Another area where the law may cause issues for some is for those who are beginning the home cultivation process. The letter of the law is fairly explicit; you are allowed to have two flowering plants and two non-flowering plants. Not three non-flowering plants and one flowering plant, or even four non-flowering plants and no flowering plants.
Due to this, those seeking to begin cultivation will need to start with two plants, and with most growers starting the process from seeds, Cannabis Industry Association of South Dakota executive director Ned Horsted explained that this could be a bit of a barrier to entry for some.
“If you get just regular seeds, which is the way that most growers do it — if you have four seeds you put in, at least two of those are likely to be male, and in a male plant you don’t get any THC,” said Horsted.
However, as already mentioned, you would not be allowed under the new law to plant four seeds at once, with the statute requiring that you wait for your first two plants to reach maturity and flower before you could plant the next two, lest you end up running afoul of the law by winding up with four immature plants at once.
Starting with just two seedlings, you run the risk of one or both of them being male plants, which you would need to wait for them to grow to determine. If either is a male plant, you would need to destroy it before it begins producing pollen, which would cause a female plant to produce seeds, compromising the quality of your medicine. In either case, you will have to start again from scratch, out the cost of seeds, which Jeffries says run anywhere in the range of $5-$50, as well as the weeks of time, spent growing.
“If you think about it,” said Horsted, “if you’re planting two seeds right out the gate, one of them might be a male — you might have something that doesn’t turn out with the other one — so it just really would stretch out the timeline that patient would need to actually grow something meaningful. It’s going to take at least a month; probably a couple months to know whether or not you’ve got a male plant or a female plant, and how viable it is.”
Viability is absolutely a concern with cultivation as well, especially for those who may be new to the process.
“When you’re looking at home cultivation, there’s a lot of different variables,” explained Jeffries. “You’re recreating an outdoor environment inside — using lights, irrigation, soil; things like that, so the yield is going to be very dependent on that.”
Both Jeffries and Horsted also pointed out that among states allowing home cultivation, South Dakota will be among the most restrictive, if not the most.
“States that have recreational marijuana have more than two flowering plants,” said Jeffries. “Montana, our neighbors to the northwest, they have four [flowering plants], some states have six. That’s for recreational, and so for a medical patient, it seems a little restrictive.”

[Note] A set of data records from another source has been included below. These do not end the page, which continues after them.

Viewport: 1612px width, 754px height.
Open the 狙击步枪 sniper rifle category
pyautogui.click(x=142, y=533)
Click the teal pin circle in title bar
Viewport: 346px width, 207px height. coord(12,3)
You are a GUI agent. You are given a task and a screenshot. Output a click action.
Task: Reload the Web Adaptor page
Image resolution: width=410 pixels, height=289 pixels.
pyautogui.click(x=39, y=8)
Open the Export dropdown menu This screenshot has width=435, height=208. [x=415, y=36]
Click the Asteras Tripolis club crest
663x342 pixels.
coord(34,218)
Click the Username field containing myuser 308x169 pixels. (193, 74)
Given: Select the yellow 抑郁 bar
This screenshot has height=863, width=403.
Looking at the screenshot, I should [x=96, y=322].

If this bill is passed into law, home cultivators who may currently be growing more than four plants will likely need to destroy a portion of their crop in order to avoid violating the law. This could also be a tough prospect for those who built up facilities capable of growing several plants, as things such as grow lights can cost hundreds of dollars.
For those concerned about potentially violating the law if their immature plants began flowering too early, Jeffries offers reassurance. “You’re controlling the light cycle — a cannabis plant typically flowers with 12 hours of daylight and 12 hours of darkness.” He says growers should be able to keep their immature plants in that state by providing them with 18 hours of daylight and 6 hours of darkness.